Sprachen sind Fundgruben für zählebige Irrtümer. Sie entwickeln sich keineswegs selbsttätig, sondern gesteuert, zum Guten wie zum Schlechten. Früher waren die Sprachlenker zumeist Theologen, Philosophen und Dichter. Heute herrschen über den Sprachgebrauch vorwiegend die Medien, die Werbung, die Wirtschafft, die neue Globalität, die Politik. Zu den hartnäckigsten Irrtümern gehören die über die Sprachregelung im Dritten Reich. Hitler und seine Vasallen wollten keine Fremdwörter ausrotten. Sie schwärmten vielmehr für fremdes Sprachgut, weil sie damit über die Köpfe hinweg reden konnten. Eine Sprachregelung für die deutsche Presse, die damals »gleichgeschaltet« war, gibt es heute selbstverständlich nicht. Trotzdem wird sie gerne noch als Schreckgespenst an die Wand gemalt.

In der forschen Wortwahl der Gegenwart ist der Drang zur Übertreibung kaum ideologisch verbrämt. Fachleute nennen diesen hochmütigen Trieb Superlativismus. Mit einer Art neuer Heldenverehrung feiert man immer mehr lebende Legenden und Ikonen. Allenthalben zu vernehmen ist die Floskel jede Menge, die sozusagen das ganze Universum umschließt. In wolkiger Sprache erhöhen sich selbst auch Politiker. Sie beraten auf immer mehr Gipfeln, wo sich früher nur Bergsteiger trafen. Von dem einen oder anderen Flüchtlingsgipfel mussten sie zunächst ratlos wieder absteigen. Früher hatten sie bereits Finanzgipfel und Wirtschafftsgipfel erklommen. Eine Talsohle oder Delle in der Konjunktur wurde überwunden. Auch ein Nullwachstum durfte sich kaum ins Negative auswachsen.

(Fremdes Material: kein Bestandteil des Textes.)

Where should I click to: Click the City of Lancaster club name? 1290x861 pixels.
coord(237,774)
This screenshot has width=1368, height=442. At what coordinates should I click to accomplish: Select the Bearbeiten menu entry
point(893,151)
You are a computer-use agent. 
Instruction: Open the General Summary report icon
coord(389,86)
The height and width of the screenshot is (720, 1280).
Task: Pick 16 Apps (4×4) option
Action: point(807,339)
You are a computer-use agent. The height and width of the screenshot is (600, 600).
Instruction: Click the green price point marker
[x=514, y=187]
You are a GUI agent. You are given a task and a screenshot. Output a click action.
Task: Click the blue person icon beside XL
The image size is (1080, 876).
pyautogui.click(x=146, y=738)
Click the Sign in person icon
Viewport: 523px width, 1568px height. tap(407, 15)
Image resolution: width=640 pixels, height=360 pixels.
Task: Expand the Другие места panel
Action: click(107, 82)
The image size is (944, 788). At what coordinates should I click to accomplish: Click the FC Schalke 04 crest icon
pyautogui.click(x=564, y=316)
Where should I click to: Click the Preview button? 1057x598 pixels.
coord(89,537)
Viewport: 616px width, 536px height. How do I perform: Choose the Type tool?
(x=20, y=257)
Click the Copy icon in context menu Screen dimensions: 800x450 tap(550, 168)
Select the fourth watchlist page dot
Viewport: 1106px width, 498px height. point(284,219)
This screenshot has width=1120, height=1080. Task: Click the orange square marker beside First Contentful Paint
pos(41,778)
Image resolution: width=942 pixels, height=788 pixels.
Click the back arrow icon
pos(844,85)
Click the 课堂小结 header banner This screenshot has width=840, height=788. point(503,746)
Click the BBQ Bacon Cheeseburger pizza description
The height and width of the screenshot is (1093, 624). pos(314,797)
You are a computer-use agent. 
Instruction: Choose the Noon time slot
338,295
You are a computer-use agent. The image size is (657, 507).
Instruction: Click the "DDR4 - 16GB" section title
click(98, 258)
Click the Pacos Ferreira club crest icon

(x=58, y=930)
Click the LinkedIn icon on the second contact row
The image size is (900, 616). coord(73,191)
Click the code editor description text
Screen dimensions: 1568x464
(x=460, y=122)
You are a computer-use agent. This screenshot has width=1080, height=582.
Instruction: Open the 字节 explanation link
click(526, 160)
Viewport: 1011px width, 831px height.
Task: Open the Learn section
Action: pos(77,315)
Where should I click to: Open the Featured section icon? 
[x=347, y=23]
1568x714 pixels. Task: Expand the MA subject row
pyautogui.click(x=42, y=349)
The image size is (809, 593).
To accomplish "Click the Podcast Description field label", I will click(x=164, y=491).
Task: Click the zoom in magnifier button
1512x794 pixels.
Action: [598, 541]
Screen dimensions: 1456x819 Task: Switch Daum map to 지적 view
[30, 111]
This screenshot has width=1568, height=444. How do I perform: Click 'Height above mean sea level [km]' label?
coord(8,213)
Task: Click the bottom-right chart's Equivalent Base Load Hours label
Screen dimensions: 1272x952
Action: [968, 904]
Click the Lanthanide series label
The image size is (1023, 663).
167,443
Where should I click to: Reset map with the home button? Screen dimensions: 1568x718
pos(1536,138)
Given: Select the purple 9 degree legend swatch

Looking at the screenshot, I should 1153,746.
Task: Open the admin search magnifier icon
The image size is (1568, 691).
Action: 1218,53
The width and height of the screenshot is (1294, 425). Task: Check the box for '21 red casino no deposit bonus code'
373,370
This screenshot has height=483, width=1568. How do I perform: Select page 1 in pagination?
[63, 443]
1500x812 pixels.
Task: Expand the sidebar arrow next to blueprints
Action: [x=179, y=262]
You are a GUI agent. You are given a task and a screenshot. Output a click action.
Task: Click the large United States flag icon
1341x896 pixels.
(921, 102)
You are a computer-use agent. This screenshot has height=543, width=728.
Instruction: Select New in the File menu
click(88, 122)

Das alles verdanken wir einer Politik, die sich marktkonform verhält. Schlagworte dieser Art lassen erkennen, wie die Ökonomie und der kaum gezügelte Kapitalismus auch die deutsche Sprache unterwerfen. Früher waren Geiz und Neid christliche Todsünden. Aber auch hier hat eine Umwertung eingesetzt. Neid wird heute entweder als wirtschafftliche Antriebskraft empfohlen oder als Sozialneid verachtet. Die Werbung preist den Geiz als »geil« und wirft so ein bezeichnendes Licht auf die Ellenbogengesellchaft: »Unterm Strich zähl’ ich.« Was früher Reklame oder Propaganda hieß und sich heute Werbung nennt, hat den überheblichen Sprachgebrauch ungemein beflügelt. Werbestrategen gehören zu den eifrigsten Berufsgruppen, die Deutsch und Englisch zu Denglisch vermischt haben. Gegen eine ähnliche Vermengung hat man sich in anderen europäischen Ländern gewehrt, zum Beispiel gegen das Franglais in Frankreich.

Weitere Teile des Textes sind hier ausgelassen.